Iterating over groups

groupby() supports iteration. Specifically, groupby() produces tuples containing the group name along the relevant data. For example:


In [ ]:
for name, group in df.groupby('key1'):
    print(name)
    print(group)

If multiple keys are being passed, you can overload the name by making a $n$-tuple of keys. For example:


In [ ]:
for (k1, k2), group in df.groupby(['key1', 'key2']):
    print((k1, k2))
    print(group)

This process is in general quite flexible. For example, suppose you want to store the relevant DataFrame groups as a native-Python dict. In this case, we can just wrap the groupby() call with a list and a dict, which will thus be stored into the dict.


In [ ]:
pieces = dict(list(df.groupby('key1')))
pieces['b']

By default, groupby groups on axis=0, which corresponds to treating columns of data. Of course, you can specify which axis you desire.


In [ ]:
df.dtypes

In [ ]:
grouped = df.groupby(df.dtypes, axis=1)
dict(list(grouped))

Selecting a column or subset of columns

Indexing a GroupBy object created from a DataFrame with a column name or array of column names has the efect of selecting those columns for aggregation. This means that:

df.groupby('key1')['data1']
df.groupby('key1')[['data2']]

is effectively identical to

df['data1'].groupby(df['key1'])
df[['data2']].groupby(df['key1'])

Why is this useful? If you're working with a large dataset for which aggregating the entire DataFrame is out of the question, you can speed up the process by specifying the particular columns you are interested in.

Here's an example: we can group a DataFrame according to a set of keys, specify a particular column (in this case, data2), and take the resulting mean.


In [ ]:
df.groupby(['key1', 'key2'])[['data2']].mean()

The object returned here is a grouped DataFrame if a list or array is passed and a grouped Series if just a column name is passed.


In [ ]:
s_grouped = df.groupby(['key1', 'key2'])['data2']
s_grouped

In [ ]:
s_grouped.mean()

Grouping with dicts and Series

Grouping information may exist in a form other than an array.
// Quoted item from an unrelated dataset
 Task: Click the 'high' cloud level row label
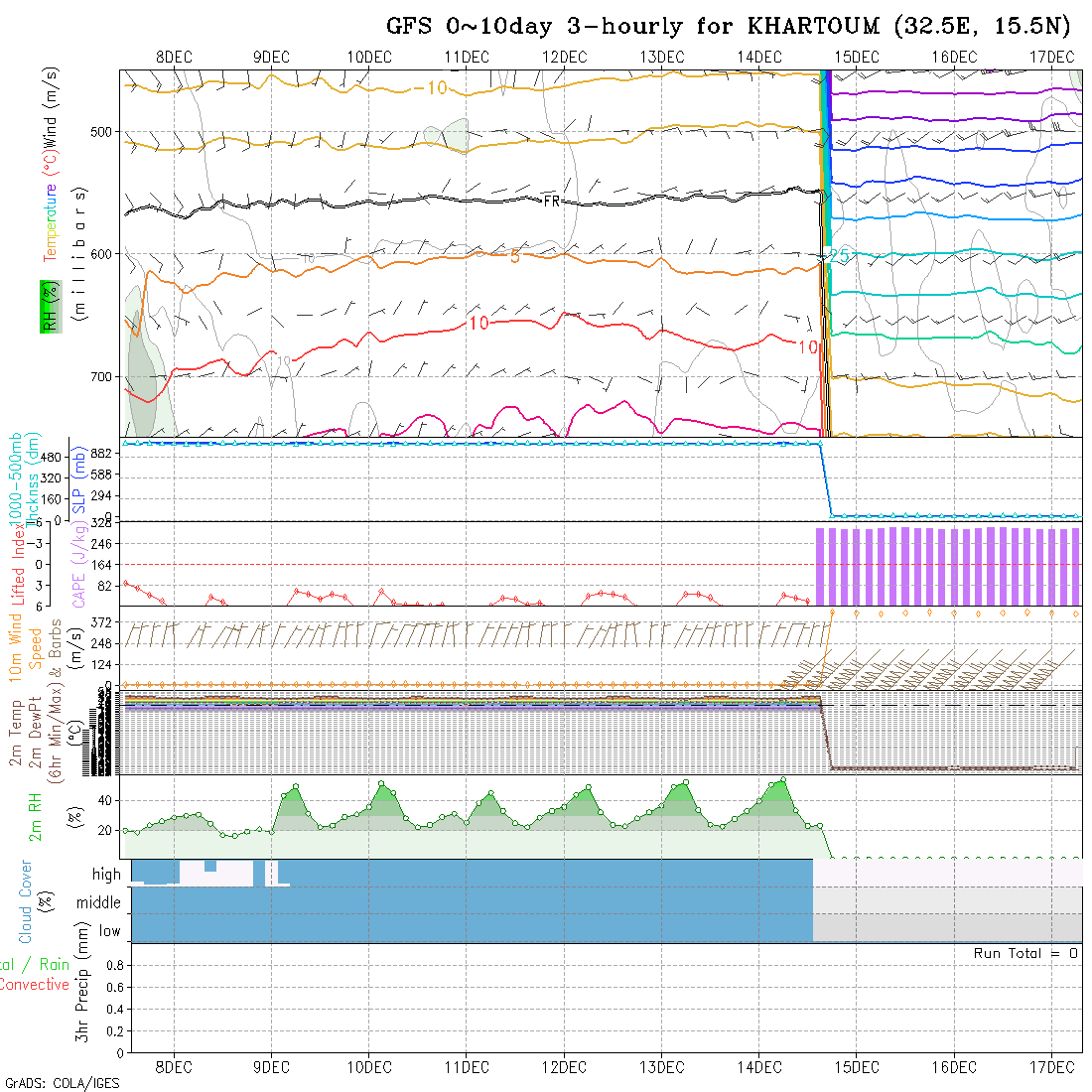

Let's consider another example DataFrame.


In [ ]:
people = DataFrame(np.random.randn(5, 5),
                   columns=['a', 'b', 'c', 'd', 'e'],
                   index=['Joe', 'Steve', 'Wes', 'Jim', 'Travis'])
people.ix[2:3, ['b', 'c']] = np.nan # Add a few NA values
people

Suppose we have a group correspondence for the columns and want to sum together the columns by group.


In [ ]:
mapping = {'a': 'red', 'b': 'red', 'c': 'blue',
           'd': 'blue', 'e': 'red', 'f' : 'orange'}

The groupby method can use the dict natively, allowing you to form GroupBy objects on the fly.


In [ ]:
by_column = people.groupby(mapping, axis=1)
by_column.sum()

The same holds for Series objects, which are structurally similar to dicts.


In [ ]:
map_series = Series(mapping)
map_series

In [ ]:
people.groupby(map_series, axis=1).count()

Grouping with functions

In Python, functions are simply another data type. You can actually use groupby to isolate members of your data set according to a rule, defined by a function. For example:


In [ ]:
people.groupby(len).sum()

You can mix and match functions with other data types that we have seen above.


In [ ]:
key_list = ['one', 'one', 'one', 'two', 'two']
people.groupby([len, key_list]).min()

Grouping by index levels

Finally, you can use heierarchical indexing to perform groupby operations. To do this, pass the level number or name using the level keyword.


In [ ]:
columns = pd.MultiIndex.from_arrays([['US', 'US', 'US', 'JP', 'JP'],
                                    [1, 3, 5, 1, 3]], 
                                    names=['cty', 'tenor'])
hier_df = DataFrame(np.random.randn(4, 5), columns=columns)
hier_df

In [ ]:
hier_df.groupby(level='cty', axis=1).count()

Data aggregation

Wes McKinney defines data aggregation as any transformation that takes a dataset or other array and produces scalar values. For example, the simple statistical functions such as

  • mean
  • max
  • min
  • sum

are examples of operations taking arrays to numbers. Many of the aggregations that we have seen so far have been optimized for performance, but Pandas gives you the functionality to implement customized aggregators.


In [ ]:
df

For example, we can use quantile(x) (not explicitly implemented for GroupBy), which determines the value of $x$th percentile given a Series of data.


In [ ]:
grouped = df.groupby('key1')
grouped['data1'].quantile(0.9)

More to the point, you can define your own functions and do groupby operations with them. For example, if you are interested in the range of your data sets, you can use:


In [ ]:
def peak_to_peak(arr):
    return arr.max() - arr.min()
grouped.agg(peak_to_peak)

Even method that aren't really aggregations, such as describe, still perform useful operations on GroupBy objects.


In [ ]:
grouped.describe()

We will continue with the tips dataset from previous weeks to show off some of the more advanced features of aggregation. The data set can be found on the course webpage, or here, if you're lazy (like us).


In [ ]:
tips = pd.read_csv('tips.csv')
# Add tip percentage of total bill
tips['tip_pct'] = tips['tip'] / tips['total_bill']
tips[:6]

Column-wise and multiple function application

As we've seen, aggregating a Series or all of the columns of a DataFrame is a matter of using aggregate with the desired function or calling a method like mean or std. However, you may want to aggregate using a different function depending on the column or multiple functions at once. Fotunately, this is straightforward to do, which we will illustrate through a number of examples. First, let's group the tips by sex and smoker.


In [ ]:
grouped = tips.groupby(['sex', 'smoker'])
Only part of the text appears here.